Aim => Rewrite these lines, changing "Where should I click to" to "Which point should I click to" and leaving everything else the same.

Supplied records =>

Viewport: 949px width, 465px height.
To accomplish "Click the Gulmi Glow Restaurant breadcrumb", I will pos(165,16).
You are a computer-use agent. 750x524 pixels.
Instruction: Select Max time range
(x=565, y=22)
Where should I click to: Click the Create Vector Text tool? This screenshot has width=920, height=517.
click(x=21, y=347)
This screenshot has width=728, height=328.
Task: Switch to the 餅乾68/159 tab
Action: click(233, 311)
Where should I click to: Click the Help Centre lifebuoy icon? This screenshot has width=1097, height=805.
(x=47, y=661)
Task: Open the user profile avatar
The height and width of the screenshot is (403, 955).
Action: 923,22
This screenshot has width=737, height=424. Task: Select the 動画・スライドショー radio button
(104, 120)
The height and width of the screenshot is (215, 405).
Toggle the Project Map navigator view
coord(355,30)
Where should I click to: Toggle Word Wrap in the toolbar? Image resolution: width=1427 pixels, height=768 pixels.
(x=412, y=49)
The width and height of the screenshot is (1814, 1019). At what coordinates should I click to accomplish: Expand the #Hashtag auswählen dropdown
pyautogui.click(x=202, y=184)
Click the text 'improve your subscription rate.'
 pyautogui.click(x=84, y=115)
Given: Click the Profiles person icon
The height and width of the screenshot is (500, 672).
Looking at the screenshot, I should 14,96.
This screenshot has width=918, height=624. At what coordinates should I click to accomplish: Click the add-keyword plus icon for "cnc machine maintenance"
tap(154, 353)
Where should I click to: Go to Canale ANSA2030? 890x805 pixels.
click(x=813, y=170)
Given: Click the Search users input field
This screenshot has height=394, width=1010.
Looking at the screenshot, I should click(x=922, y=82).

Correct output =>
Viewport: 949px width, 465px height.
To accomplish "Click the Gulmi Glow Restaurant breadcrumb", I will pos(165,16).
You are a computer-use agent. 750x524 pixels.
Instruction: Select Max time range
(x=565, y=22)
Which point should I click to: Click the Create Vector Text tool? This screenshot has width=920, height=517.
click(x=21, y=347)
This screenshot has width=728, height=328.
Task: Switch to the 餅乾68/159 tab
Action: click(233, 311)
Which point should I click to: Click the Help Centre lifebuoy icon? This screenshot has width=1097, height=805.
(x=47, y=661)
Task: Open the user profile avatar
The height and width of the screenshot is (403, 955).
Action: 923,22
This screenshot has width=737, height=424. Task: Select the 動画・スライドショー radio button
(104, 120)
The height and width of the screenshot is (215, 405).
Toggle the Project Map navigator view
coord(355,30)
Which point should I click to: Toggle Word Wrap in the toolbar? Image resolution: width=1427 pixels, height=768 pixels.
(x=412, y=49)
The width and height of the screenshot is (1814, 1019). At what coordinates should I click to accomplish: Expand the #Hashtag auswählen dropdown
pyautogui.click(x=202, y=184)
Click the text 'improve your subscription rate.'
 pyautogui.click(x=84, y=115)
Given: Click the Profiles person icon
The height and width of the screenshot is (500, 672).
Looking at the screenshot, I should 14,96.
This screenshot has width=918, height=624. At what coordinates should I click to accomplish: Click the add-keyword plus icon for "cnc machine maintenance"
tap(154, 353)
Which point should I click to: Go to Canale ANSA2030? 890x805 pixels.
click(x=813, y=170)
Given: Click the Search users input field
This screenshot has height=394, width=1010.
Looking at the screenshot, I should click(x=922, y=82).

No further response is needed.